Predicting and Testing Bioavailability of Magnesium Supplements

Affiliations

Predicting and Testing Bioavailability of Magnesium Supplements

Laura Blancquaert et al. Nutrients. .

Abstract

Despite the presumption of the beneficial effects of magnesium supplementation, little is known about the pharmacokinetics of different magnesium formulations. We aimed to investigate the value of two in vitro approaches to predict bioavailability of magnesium and to validate this in subsequent in vivo testing.
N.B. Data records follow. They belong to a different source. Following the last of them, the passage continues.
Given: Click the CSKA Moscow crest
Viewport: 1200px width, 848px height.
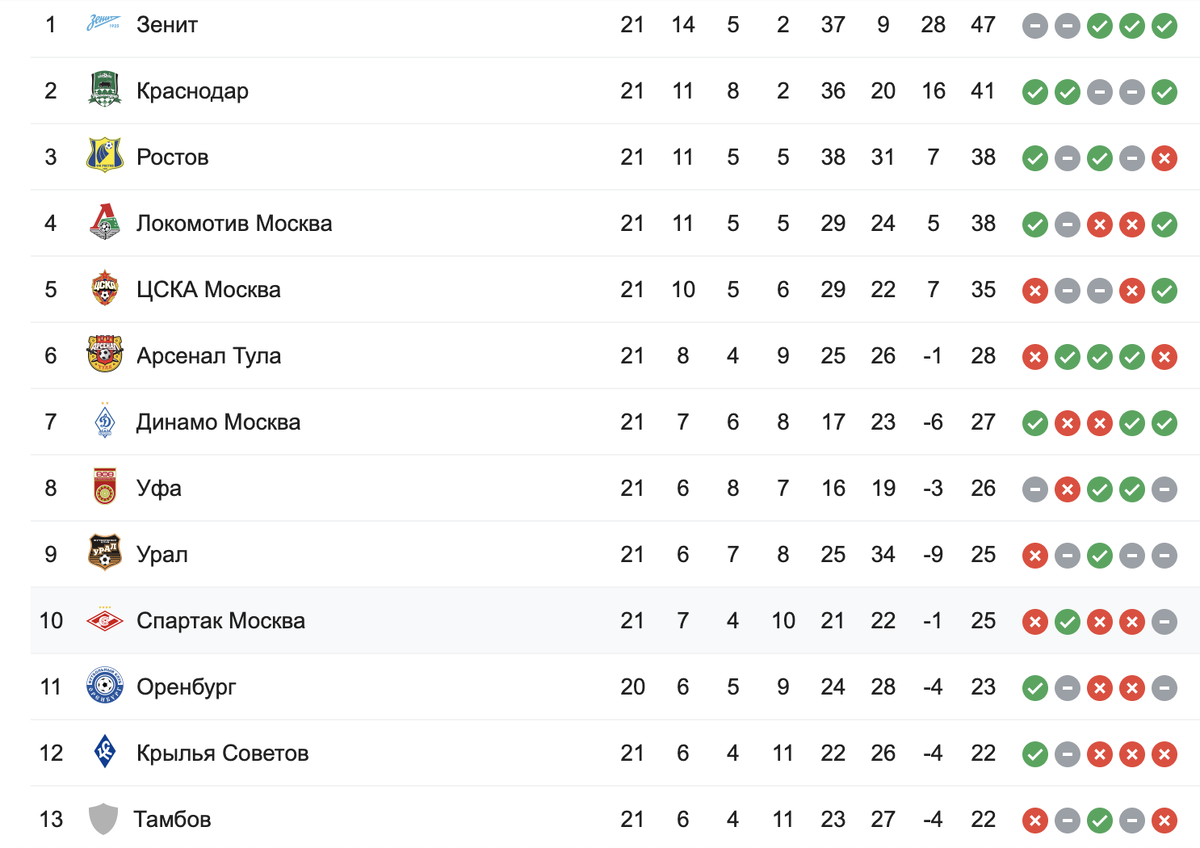Looking at the screenshot, I should tap(104, 289).
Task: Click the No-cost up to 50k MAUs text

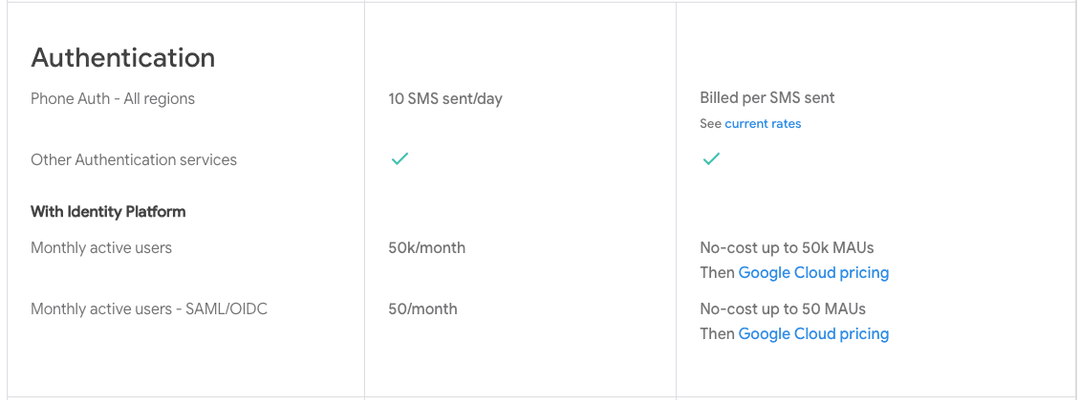Action: [787, 248]
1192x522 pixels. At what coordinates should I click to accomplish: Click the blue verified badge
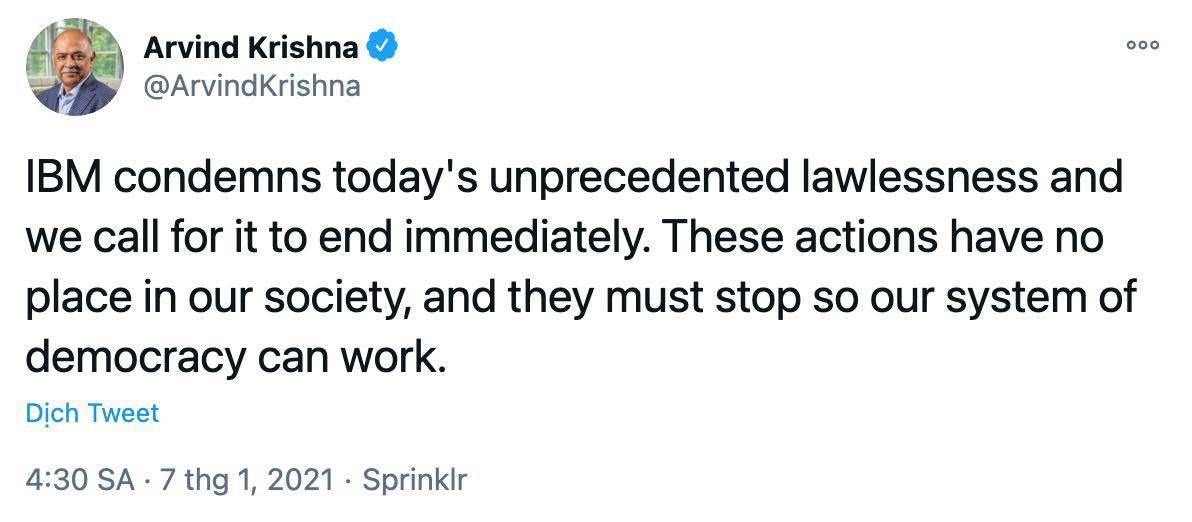pos(383,46)
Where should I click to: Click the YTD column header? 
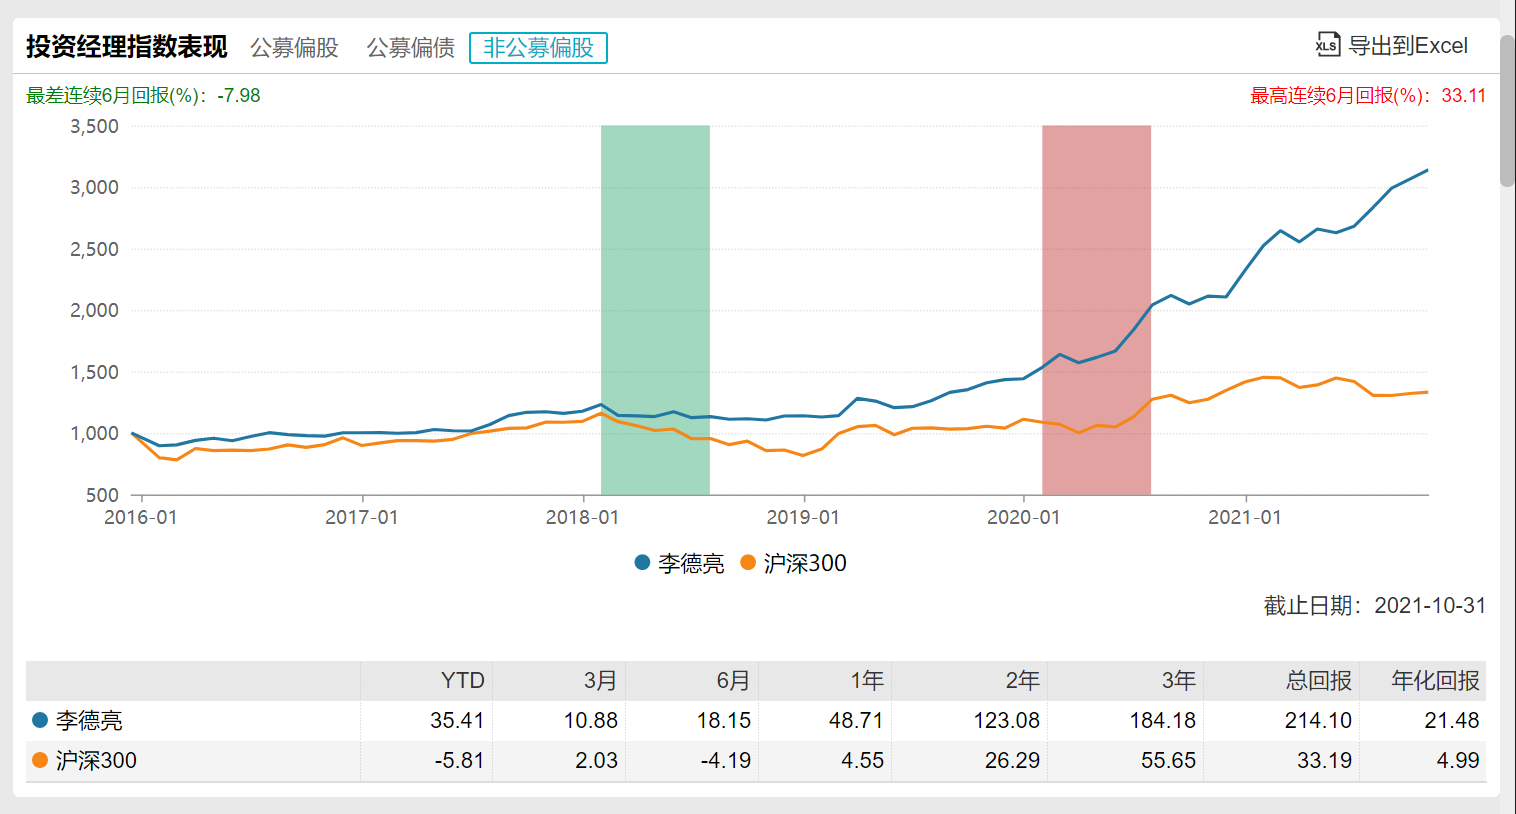[462, 681]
In vitro assessment of 15 commercially available magnesium formulations was performed by means of a Simulator of the Human Intestinal Microbial Ecosystem (SHIME®) and by dissolution tests. Two magnesium formulations with contrasting bioavailability prediction from both in vitro tests (best vs. worst) were selected for in vivo testing in 30 subjects. In vivo bioavailability was compared following one acute ingestion by monitoring blood magnesium concentrations up to 6 h following intake. The in vitro tests showed a very wide variation in absorption and dissolution of the 15 magnesium products. In the in vivo testing, a significant different serum magnesium absorption profile was found up to 4 h following supplement ingestion for the two supplements with opposing in vitro test results. Moreover, maximal serum magnesium increase and total area under the curve were significantly different for both supplements (+6.2% vs. +4.6% and 6.87 vs. 0.31 mM.min, respectively). Collectively, poor bioaccessibility and bioavailability in the SHIME model clearly translated into poor dissolution and poor bioavailability in vivo. This provides a valid methodology for the prediction of in vivo bioavailability and effectiveness of micronutrients by specific in vitro approaches.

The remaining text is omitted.